# TASK
Once you find the line with "Click the $65 price figure" in the data that follows, repeat it and every line after it exactly, through the line with "Given: Open the Safari share sheet".

# RECORDS TO USE
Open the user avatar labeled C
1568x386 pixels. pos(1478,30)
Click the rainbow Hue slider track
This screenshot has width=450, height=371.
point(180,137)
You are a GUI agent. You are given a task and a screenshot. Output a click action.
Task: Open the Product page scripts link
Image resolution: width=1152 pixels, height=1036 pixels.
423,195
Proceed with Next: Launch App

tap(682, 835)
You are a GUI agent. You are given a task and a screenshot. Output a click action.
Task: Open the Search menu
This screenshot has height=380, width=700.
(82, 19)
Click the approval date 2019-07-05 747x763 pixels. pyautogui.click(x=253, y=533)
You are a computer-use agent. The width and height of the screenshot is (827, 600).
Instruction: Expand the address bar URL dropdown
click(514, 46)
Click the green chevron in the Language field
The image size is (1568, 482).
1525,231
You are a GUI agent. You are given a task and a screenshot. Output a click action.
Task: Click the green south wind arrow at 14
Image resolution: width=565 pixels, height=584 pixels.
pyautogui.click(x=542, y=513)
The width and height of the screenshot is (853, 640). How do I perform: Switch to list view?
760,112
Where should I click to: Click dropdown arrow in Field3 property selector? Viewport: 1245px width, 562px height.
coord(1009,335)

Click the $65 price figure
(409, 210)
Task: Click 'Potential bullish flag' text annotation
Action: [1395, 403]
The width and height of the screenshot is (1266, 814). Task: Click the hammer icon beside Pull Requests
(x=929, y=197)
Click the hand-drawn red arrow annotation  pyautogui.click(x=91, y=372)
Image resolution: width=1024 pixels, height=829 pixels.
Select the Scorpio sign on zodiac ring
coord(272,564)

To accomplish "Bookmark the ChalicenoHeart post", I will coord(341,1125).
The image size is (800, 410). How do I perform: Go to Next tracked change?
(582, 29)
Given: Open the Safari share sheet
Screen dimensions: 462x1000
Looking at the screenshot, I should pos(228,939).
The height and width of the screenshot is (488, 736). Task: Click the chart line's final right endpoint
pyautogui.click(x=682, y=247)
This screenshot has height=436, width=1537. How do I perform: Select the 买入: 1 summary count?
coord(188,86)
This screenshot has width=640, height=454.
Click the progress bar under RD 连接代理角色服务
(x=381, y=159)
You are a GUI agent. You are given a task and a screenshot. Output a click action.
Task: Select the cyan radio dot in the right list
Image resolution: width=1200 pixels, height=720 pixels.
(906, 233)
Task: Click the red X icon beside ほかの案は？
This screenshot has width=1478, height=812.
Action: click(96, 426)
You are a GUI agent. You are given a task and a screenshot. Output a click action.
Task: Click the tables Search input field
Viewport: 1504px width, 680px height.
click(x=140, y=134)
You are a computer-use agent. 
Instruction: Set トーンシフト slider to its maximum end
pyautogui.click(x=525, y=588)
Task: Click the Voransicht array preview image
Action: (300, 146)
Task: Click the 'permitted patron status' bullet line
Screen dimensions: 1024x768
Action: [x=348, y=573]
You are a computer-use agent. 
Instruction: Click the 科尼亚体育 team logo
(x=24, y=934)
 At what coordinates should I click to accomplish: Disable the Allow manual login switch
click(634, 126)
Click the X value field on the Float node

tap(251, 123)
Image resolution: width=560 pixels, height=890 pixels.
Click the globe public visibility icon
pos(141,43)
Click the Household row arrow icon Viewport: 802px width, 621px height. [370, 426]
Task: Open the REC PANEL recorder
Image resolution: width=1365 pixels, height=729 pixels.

# TASK OUTPUT
Click the $65 price figure
(409, 210)
Task: Click 'Potential bullish flag' text annotation
Action: [1395, 403]
The width and height of the screenshot is (1266, 814). Task: Click the hammer icon beside Pull Requests
(x=929, y=197)
Click the hand-drawn red arrow annotation  pyautogui.click(x=91, y=372)
Image resolution: width=1024 pixels, height=829 pixels.
Select the Scorpio sign on zodiac ring
coord(272,564)

To accomplish "Bookmark the ChalicenoHeart post", I will coord(341,1125).
The image size is (800, 410). How do I perform: Go to Next tracked change?
(582, 29)
Given: Open the Safari share sheet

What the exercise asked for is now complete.